SLOPER, Victor Frederick

Victor Frederick Sloper was born in Bradford parish, Wiltshire in 1887 to Richard Pritchard Sloper and Ann Mary Fulford, the youngest of their ten children, seven of them sons. Richard Sloper was a farmer at Ganbrook Farm, Atworth near Melksham, in the 1881 census listed as 205 acres. One son, William Fulford became an engineer, and another, Edgar, was a Coach Builder but the other sons, including Victor, all appear to have worked on the farm. Kelly’s Directory of 1911 also listed Victor as Collector of Rates for the parish of Atworth and Hon. Sec. of Atworth Church Institute.

Ann Mary Sloper died in 1908 aged sixty-four. In the 1911 census three sons, including Victor, were working on the farm with their father, one daughter was Housekeeping and another was an Assistant School Teacher. In 1912 the eldest son, Vincent Richard, died aged thirty-eight followed in 1915 by their father Richard Sloper.

It is not known when Victor Frederick Sloper enlisted but he was initially a Sergeant in the Wiltshire Yeomanry, Service Number 203159. He received his commission into the Wiltshire Regiment at the end of May 1918. He served as 2nd Lieutenant in the 4th Territorial Battalion which moved to Dublin in May 1918.

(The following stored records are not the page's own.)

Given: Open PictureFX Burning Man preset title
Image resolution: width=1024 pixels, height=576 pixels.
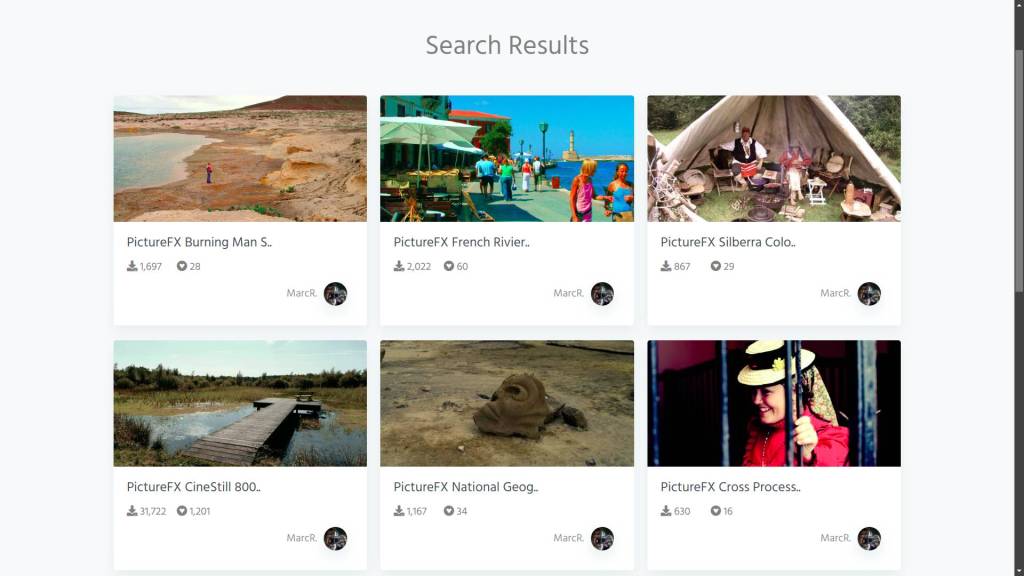Looking at the screenshot, I should [x=199, y=242].

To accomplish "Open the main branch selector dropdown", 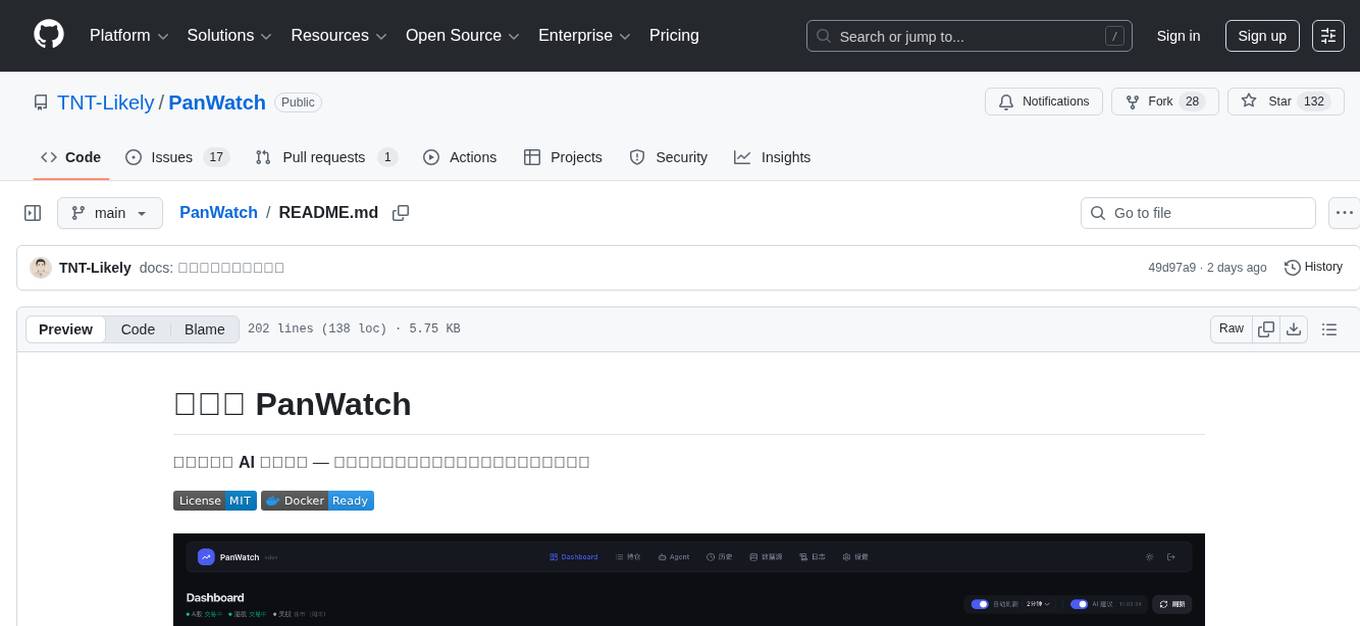I will [x=110, y=212].
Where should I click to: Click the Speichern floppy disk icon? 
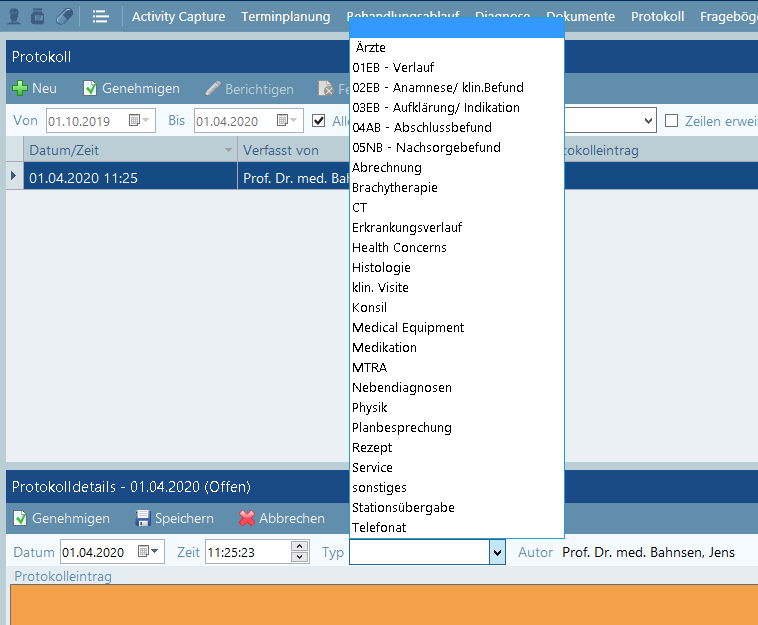tap(143, 519)
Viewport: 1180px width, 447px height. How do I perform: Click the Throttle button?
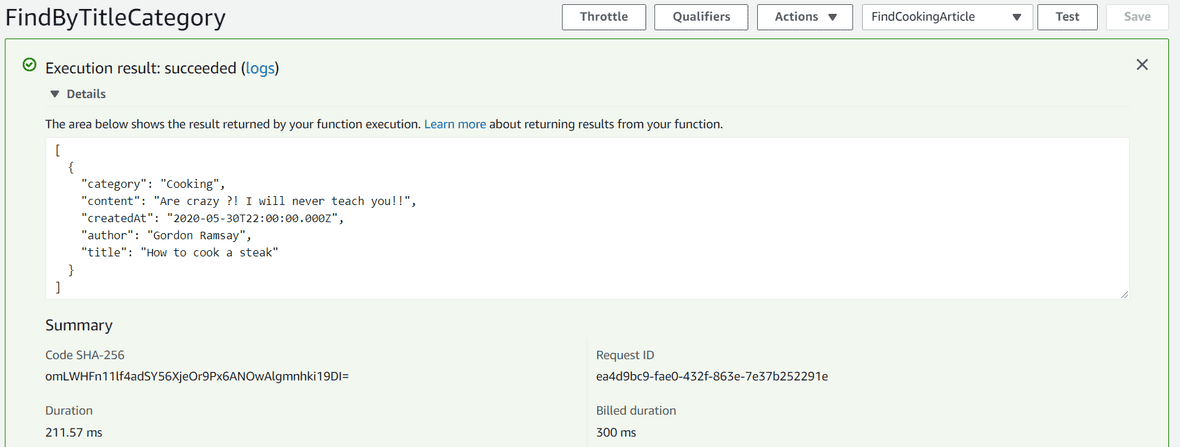(x=604, y=17)
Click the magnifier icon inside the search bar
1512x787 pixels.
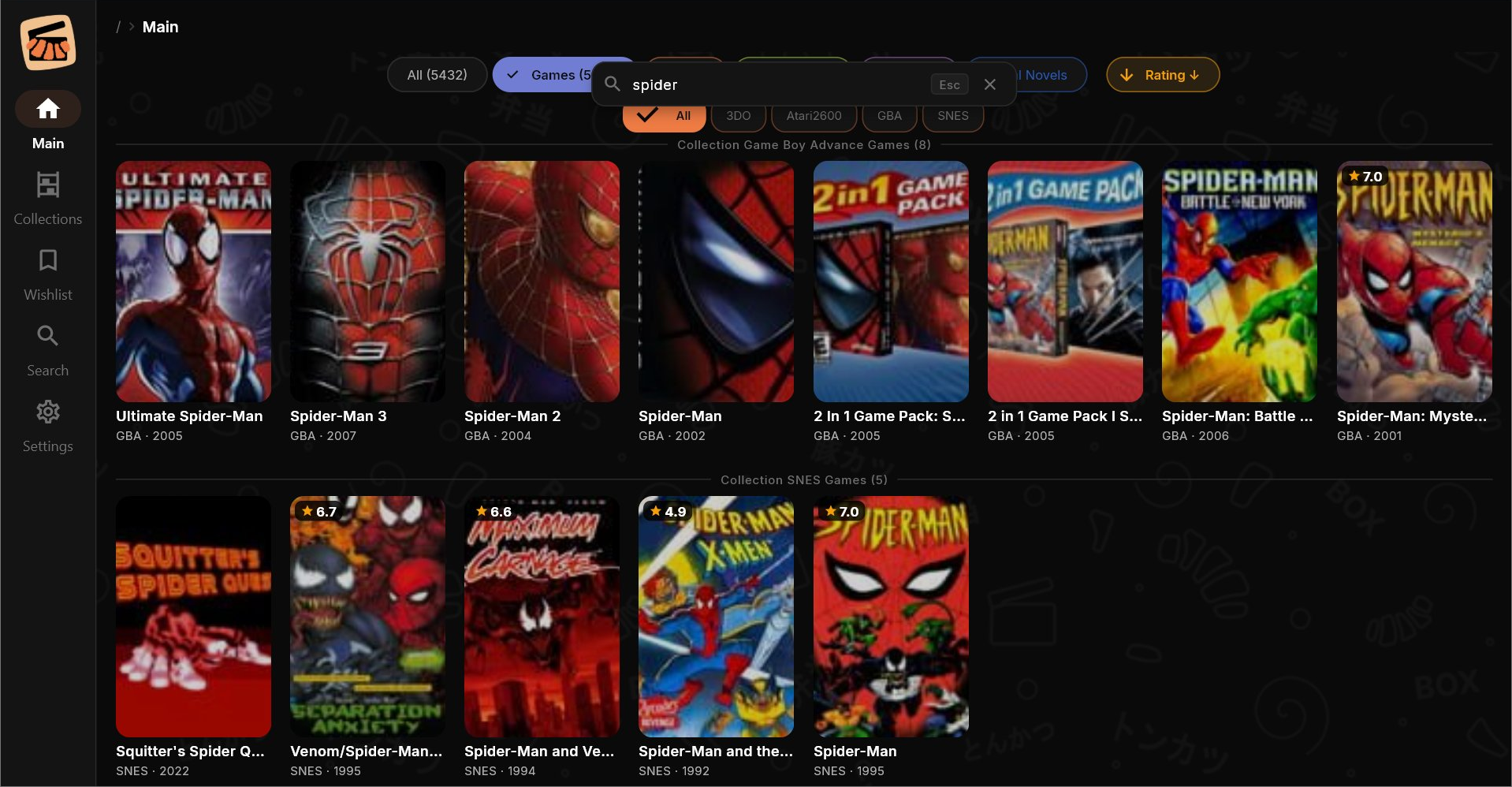[612, 84]
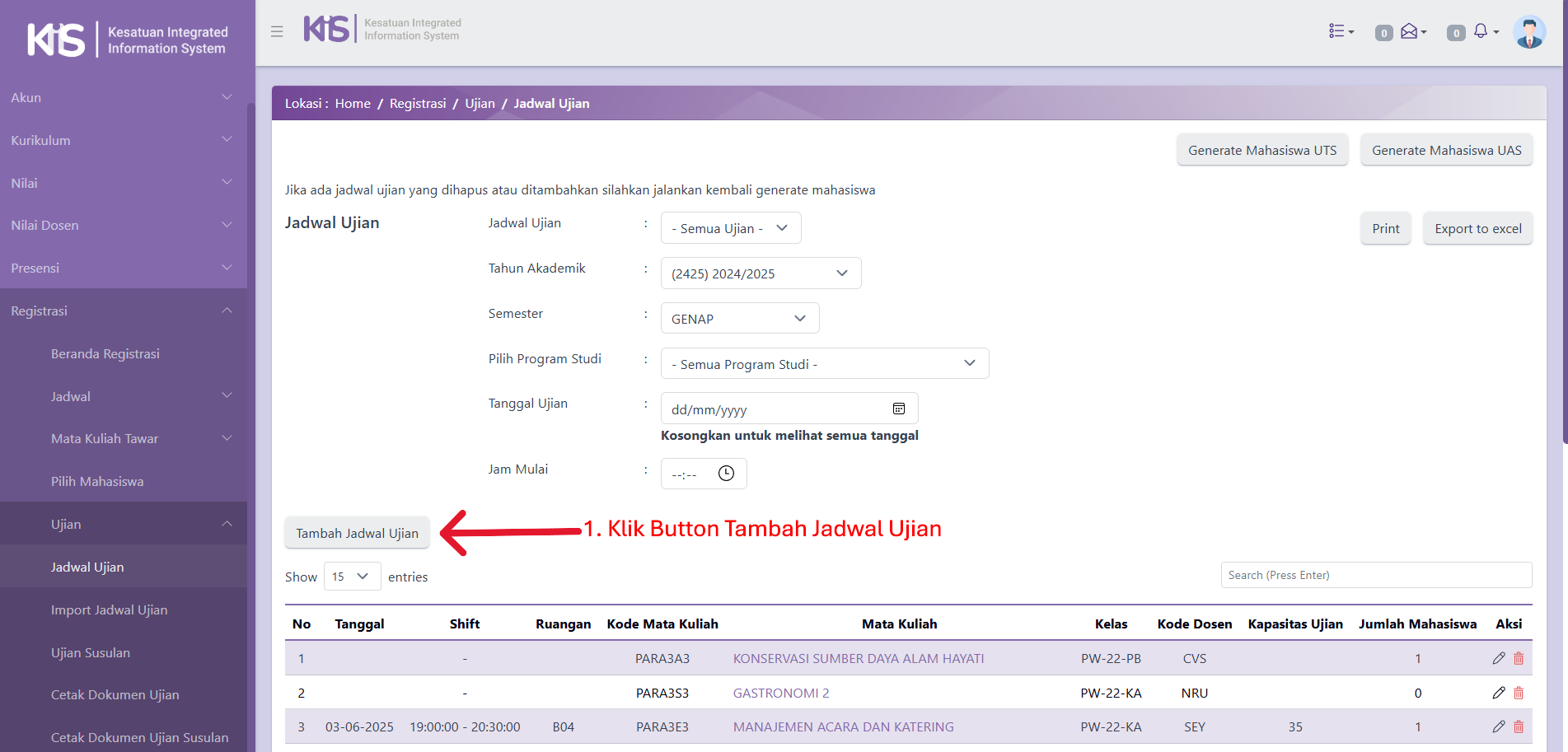Click the Tambah Jadwal Ujian button
This screenshot has width=1568, height=752.
click(357, 533)
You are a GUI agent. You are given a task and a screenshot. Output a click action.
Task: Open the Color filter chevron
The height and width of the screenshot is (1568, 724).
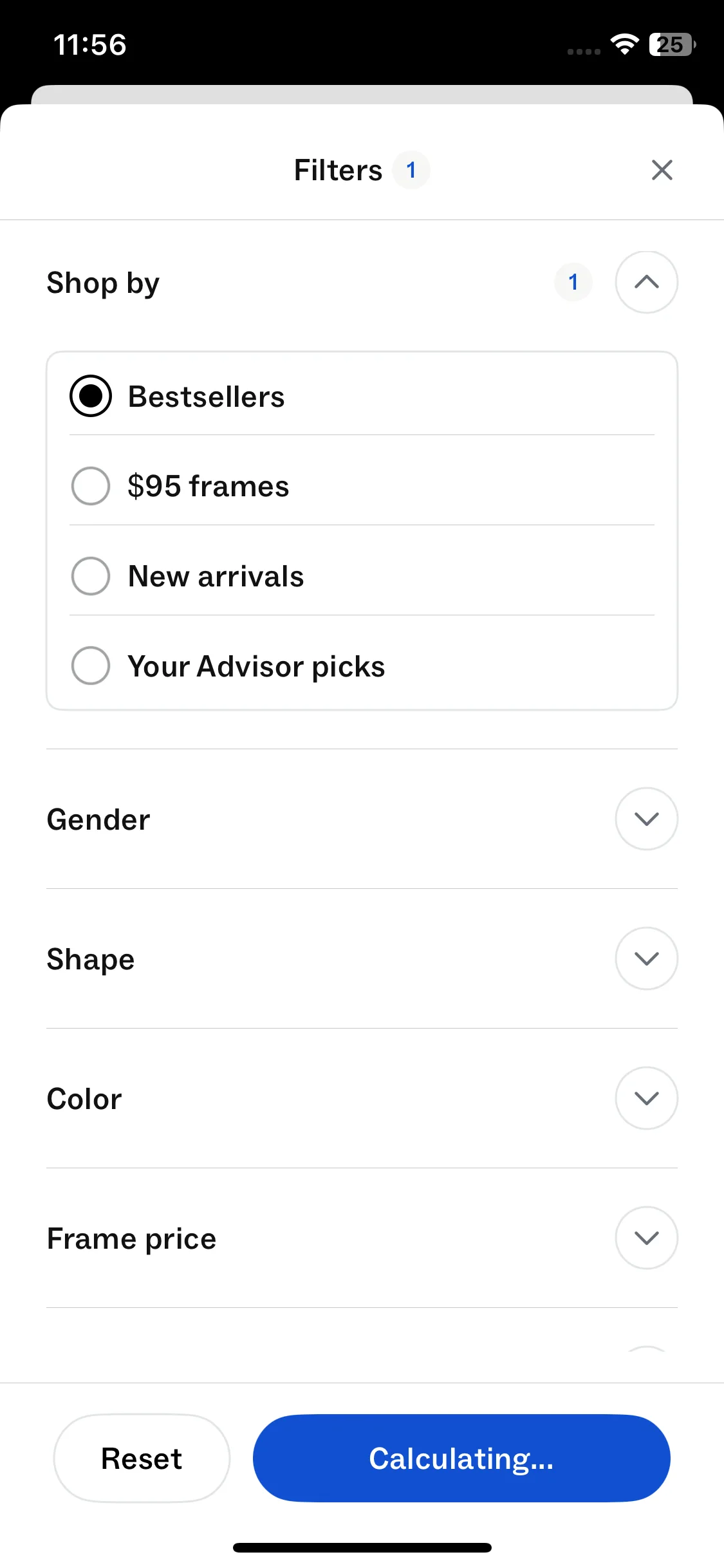646,1098
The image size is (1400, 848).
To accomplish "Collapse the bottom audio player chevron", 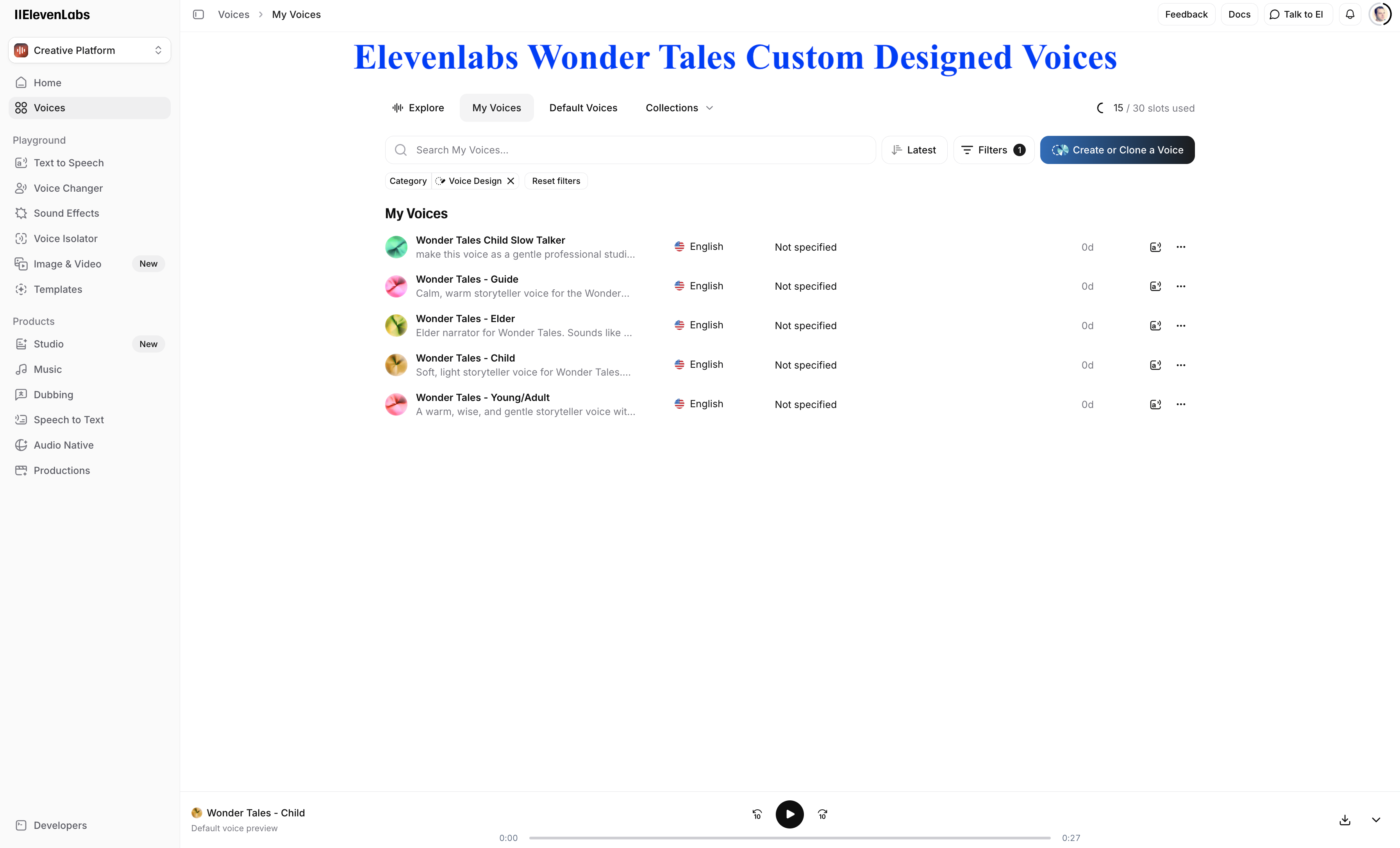I will (x=1375, y=819).
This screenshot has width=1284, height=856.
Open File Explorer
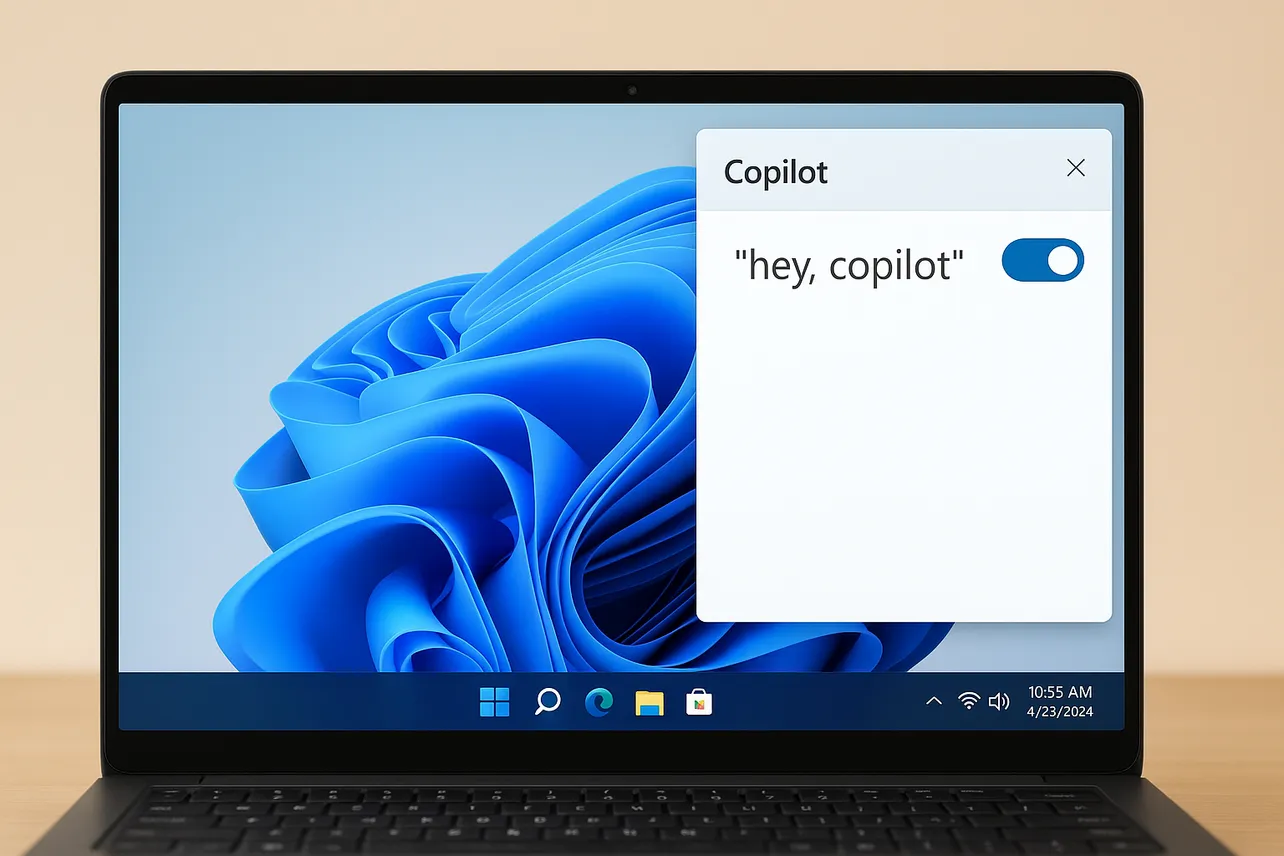649,702
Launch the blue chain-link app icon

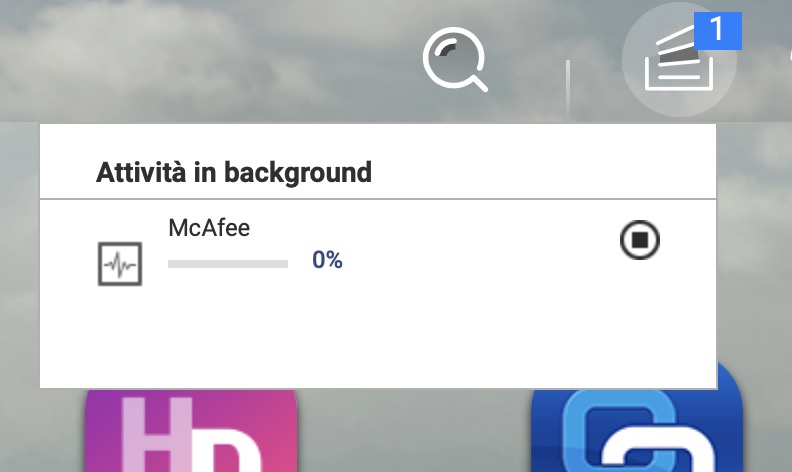point(638,432)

Whether returning home on leave or for redeployment, he travelled on RMS Leinster on the 10th of October. He did not survive the sinking but his body was recovered on the Isle of Man, and unlike many others who were buried there, his was returned to Wiltshire.

Victor Frederick Sloper was buried on the 12th of November in St Michael’s Churchyard in Atworth in the same grave as his brother Vincent, and beside the grave of their parents. His name is recorded on a brass plaque in the church, erected by family and friends.